Luego tuvo una idea, aunque sin insistencia ni importunidad. Noté que se le animaba el rostro.

—Si quisieras ir a Westbourne Terrace…

—¡Oh, no me hables de eso! —estallé yo—. No sería muy decente ahora. Habría ido, en todo caso, diez años atrás. Marmaduke vio, con su buen humor, más allá.

—Entiendo lo que quieres decir. Pero ahora hay allí mucho más que antes.

—Lo creo. Han comprado más cosas. No obstante…

Resistí a mi curiosidad.

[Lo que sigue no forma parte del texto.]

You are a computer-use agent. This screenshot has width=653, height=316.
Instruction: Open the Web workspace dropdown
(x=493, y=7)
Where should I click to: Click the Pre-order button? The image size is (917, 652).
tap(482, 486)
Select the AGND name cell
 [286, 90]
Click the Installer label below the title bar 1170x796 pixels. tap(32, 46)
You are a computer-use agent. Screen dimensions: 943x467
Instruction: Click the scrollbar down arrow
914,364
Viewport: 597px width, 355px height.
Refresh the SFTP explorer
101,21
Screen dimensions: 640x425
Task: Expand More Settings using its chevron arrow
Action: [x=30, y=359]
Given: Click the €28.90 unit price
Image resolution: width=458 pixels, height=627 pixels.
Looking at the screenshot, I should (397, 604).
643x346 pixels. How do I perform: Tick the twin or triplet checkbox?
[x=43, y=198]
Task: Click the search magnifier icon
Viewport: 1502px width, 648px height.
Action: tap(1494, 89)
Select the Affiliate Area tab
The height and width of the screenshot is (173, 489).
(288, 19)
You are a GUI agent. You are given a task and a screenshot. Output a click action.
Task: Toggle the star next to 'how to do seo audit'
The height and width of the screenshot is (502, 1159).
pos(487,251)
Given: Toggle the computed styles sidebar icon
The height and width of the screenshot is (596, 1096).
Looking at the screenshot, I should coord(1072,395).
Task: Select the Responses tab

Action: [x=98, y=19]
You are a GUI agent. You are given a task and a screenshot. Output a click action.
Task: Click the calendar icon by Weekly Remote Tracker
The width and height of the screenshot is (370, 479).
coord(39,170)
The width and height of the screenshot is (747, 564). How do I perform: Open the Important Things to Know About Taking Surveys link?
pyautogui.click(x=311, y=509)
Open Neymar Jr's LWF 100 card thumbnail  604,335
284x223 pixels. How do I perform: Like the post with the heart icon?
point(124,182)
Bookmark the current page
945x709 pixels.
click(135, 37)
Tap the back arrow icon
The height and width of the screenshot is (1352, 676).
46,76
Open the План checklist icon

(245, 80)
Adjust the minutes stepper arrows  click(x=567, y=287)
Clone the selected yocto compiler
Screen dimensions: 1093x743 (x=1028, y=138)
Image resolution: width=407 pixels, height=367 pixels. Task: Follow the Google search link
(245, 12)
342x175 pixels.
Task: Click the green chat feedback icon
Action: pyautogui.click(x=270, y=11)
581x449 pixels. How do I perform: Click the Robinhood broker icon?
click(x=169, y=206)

Marmaduke no me presionó, pero quiso informarme.

—Han amoblado nuestra habitación, completamente, y no creo que hayas visto nunca nada tan bonito, porque su buen gusto era extraordinario. Creo que también yo tengo algo que ver en eso.

Luego, como si se diera cuenta de que yo estaba de nuevo desconcertada, continuó diciendo:

—Te estoy hablando de la suite preparada para nuestro matrimonio.

Hablaba como un príncipe de la Corona.

—Las habitaciones estaban amobladas hasta el último detalle, no había que poner allí nada más. Y están como estaban, no se ha movido ni un mueble, no se ha alterado ningún detalle, nadie más que nosotros entra allí. Se conserva todo con mucho cuidado. Todos nuestros regalos de boda están en la suite. Me habría gustado enseñártelos.

Era ya un tormento. Me di cuenta de que había cometido un error. Y me hice atrás.